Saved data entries
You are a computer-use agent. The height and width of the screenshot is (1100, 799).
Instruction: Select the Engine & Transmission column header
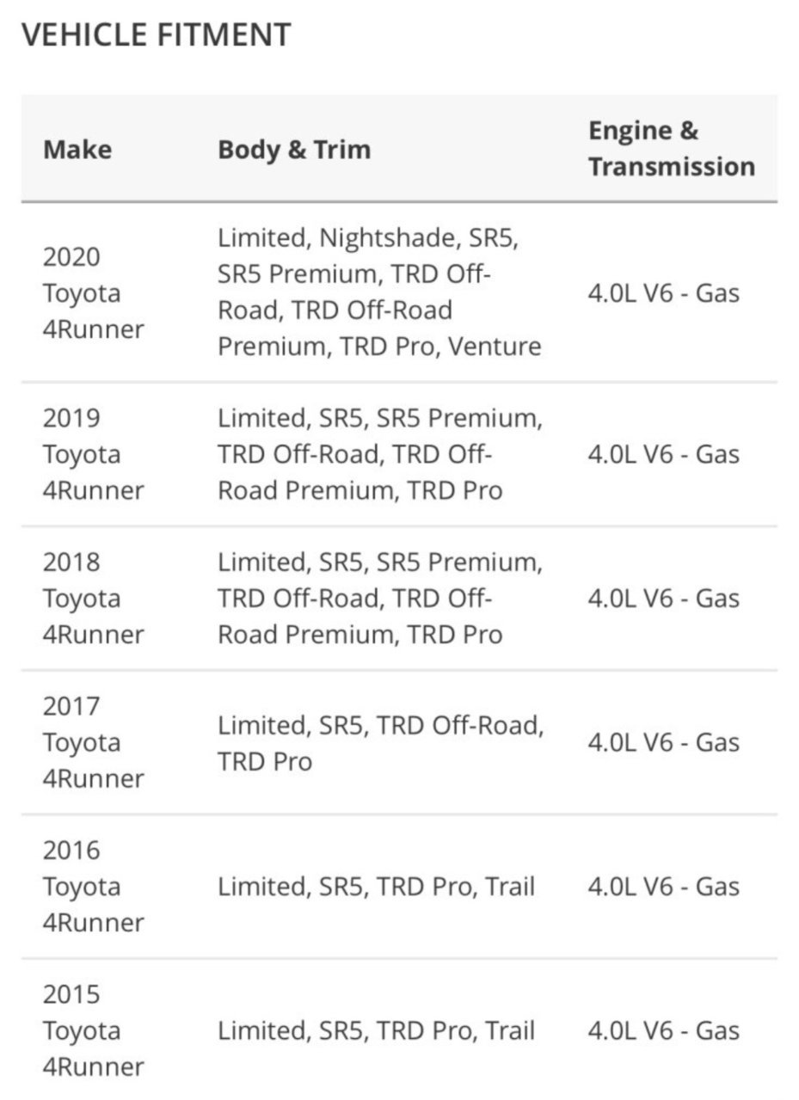click(x=672, y=149)
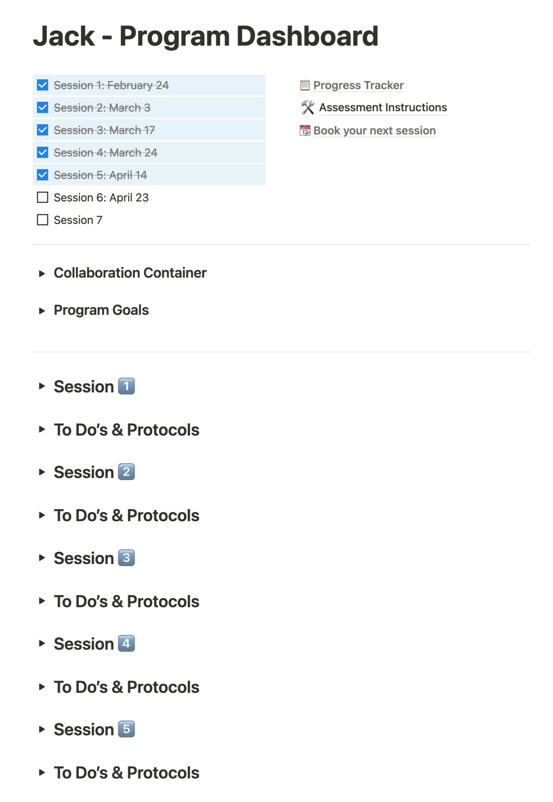Uncheck the Session 5: April 14 checkbox
553x802 pixels.
pyautogui.click(x=42, y=175)
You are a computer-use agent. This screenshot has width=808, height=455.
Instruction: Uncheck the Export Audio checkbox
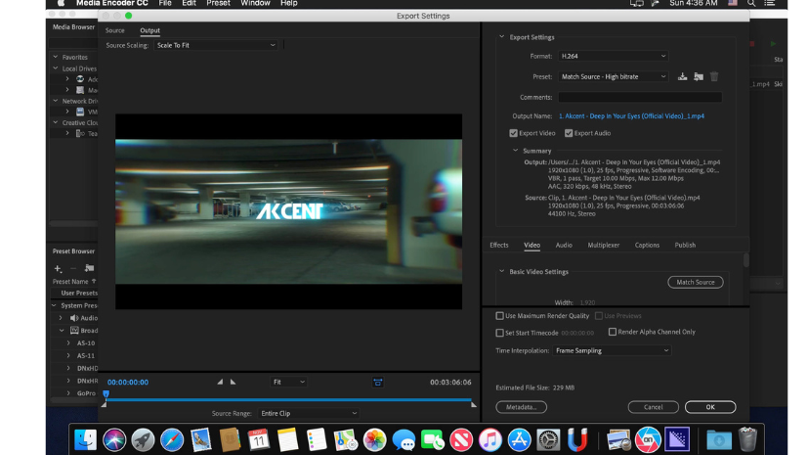click(569, 133)
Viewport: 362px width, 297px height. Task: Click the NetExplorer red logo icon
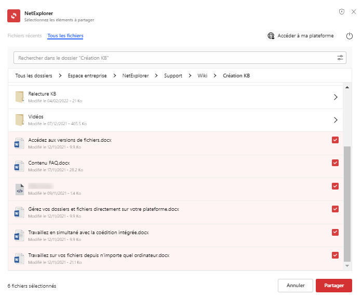(14, 16)
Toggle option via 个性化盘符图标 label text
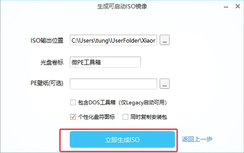Viewport: 244px width, 153px height. coord(97,117)
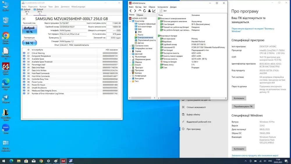Select drive D: disk tab in CrystalDiskInfo
291x164 pixels.
click(27, 11)
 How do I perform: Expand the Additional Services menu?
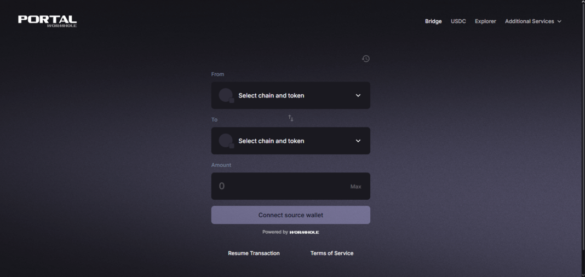(x=533, y=21)
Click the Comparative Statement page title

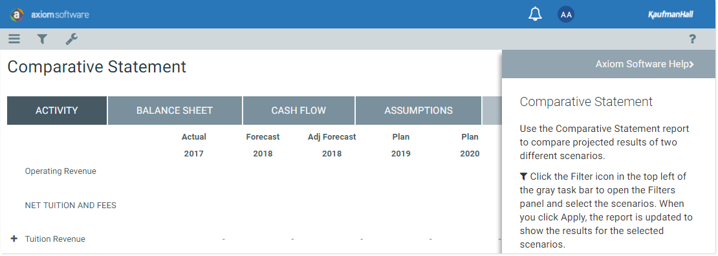[x=96, y=67]
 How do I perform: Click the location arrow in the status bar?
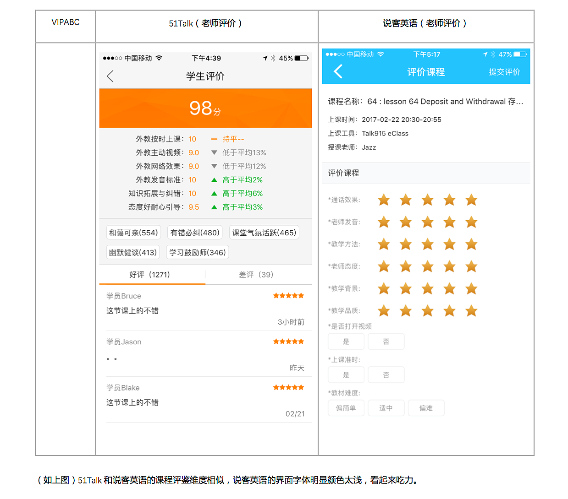pyautogui.click(x=265, y=58)
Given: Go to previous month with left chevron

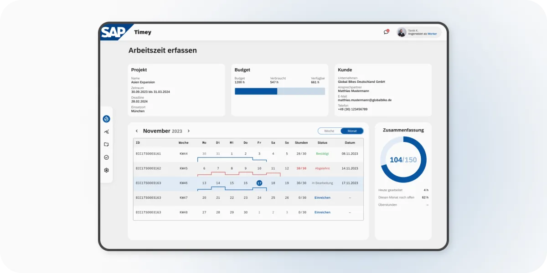Looking at the screenshot, I should (137, 131).
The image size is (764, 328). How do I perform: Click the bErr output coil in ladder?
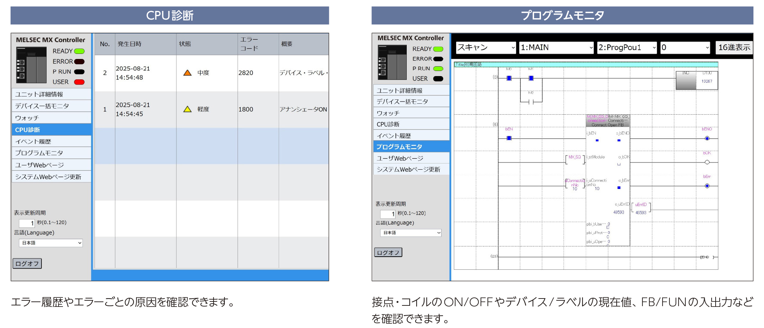(707, 186)
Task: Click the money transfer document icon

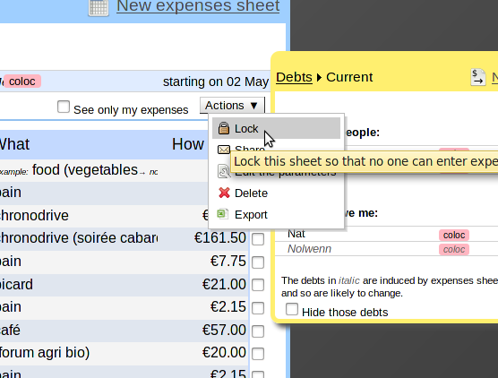Action: (x=478, y=77)
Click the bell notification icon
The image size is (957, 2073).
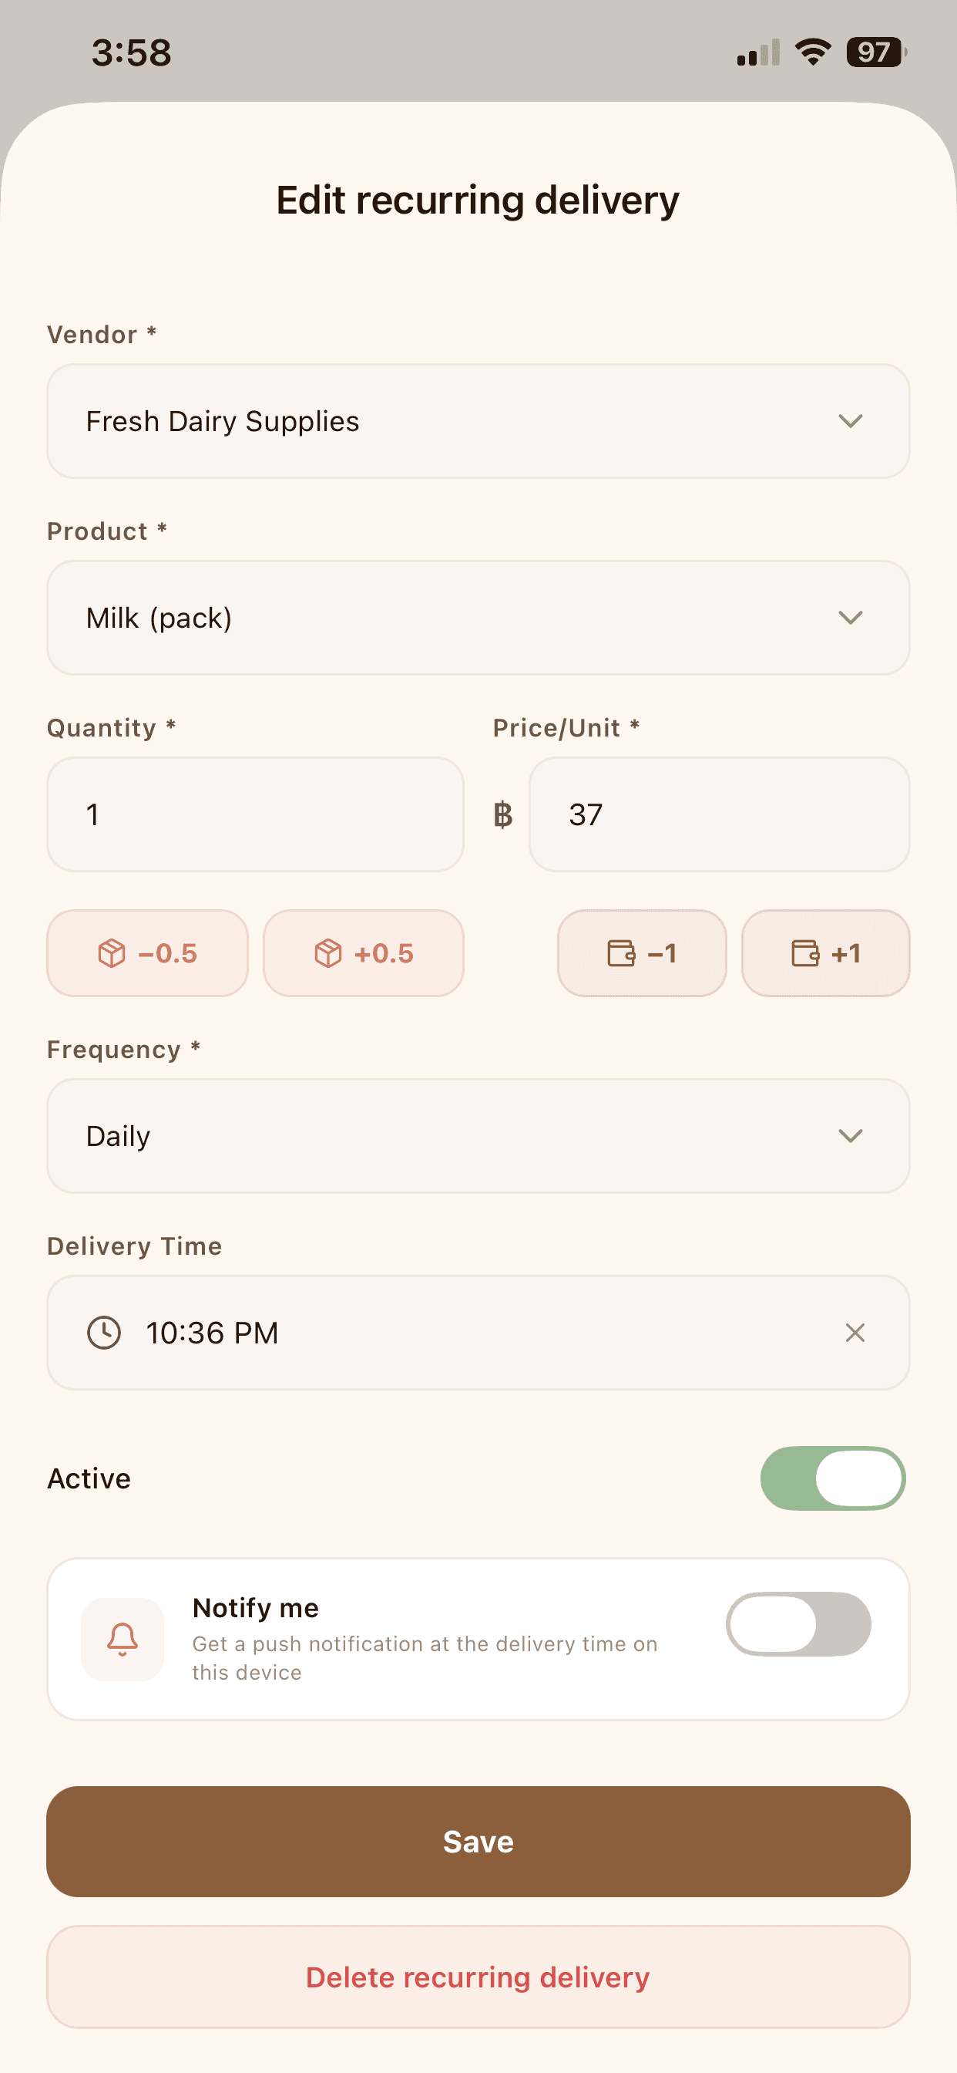coord(122,1642)
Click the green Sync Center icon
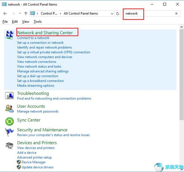 click(x=9, y=121)
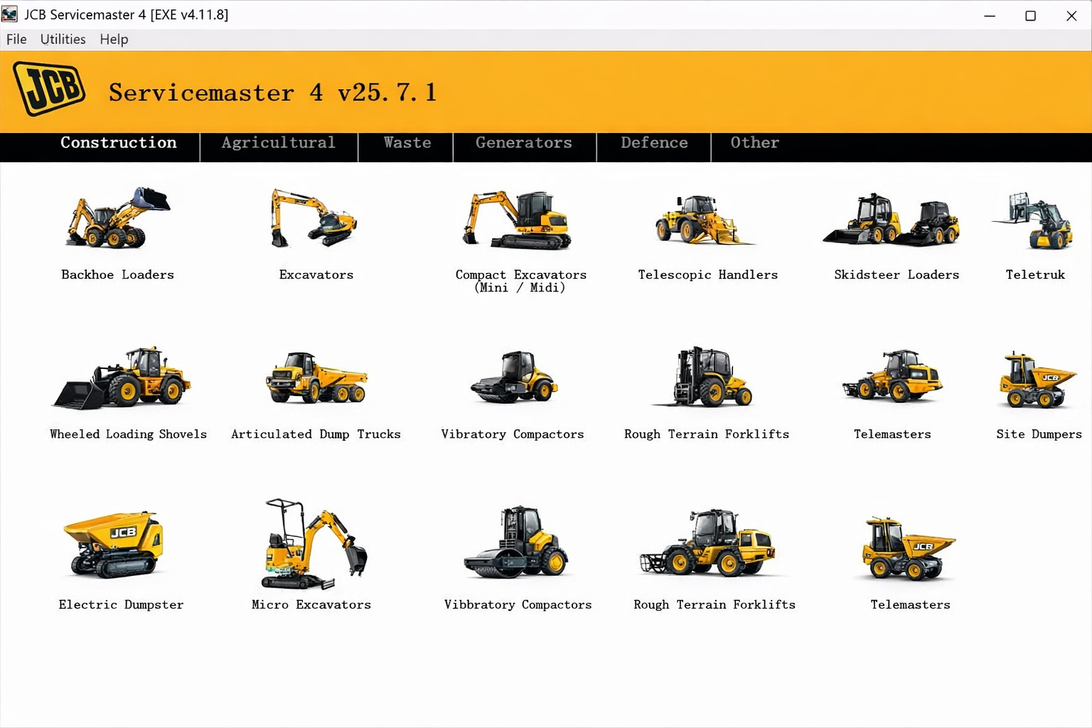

How to complete this task:
Among the lines above, find those with the word "agent". Copy them.

Your solution:
You are a computer-use agent. The height and width of the screenshot is (1100, 799).
You are a computer-use agent. This screenshot has width=808, height=455.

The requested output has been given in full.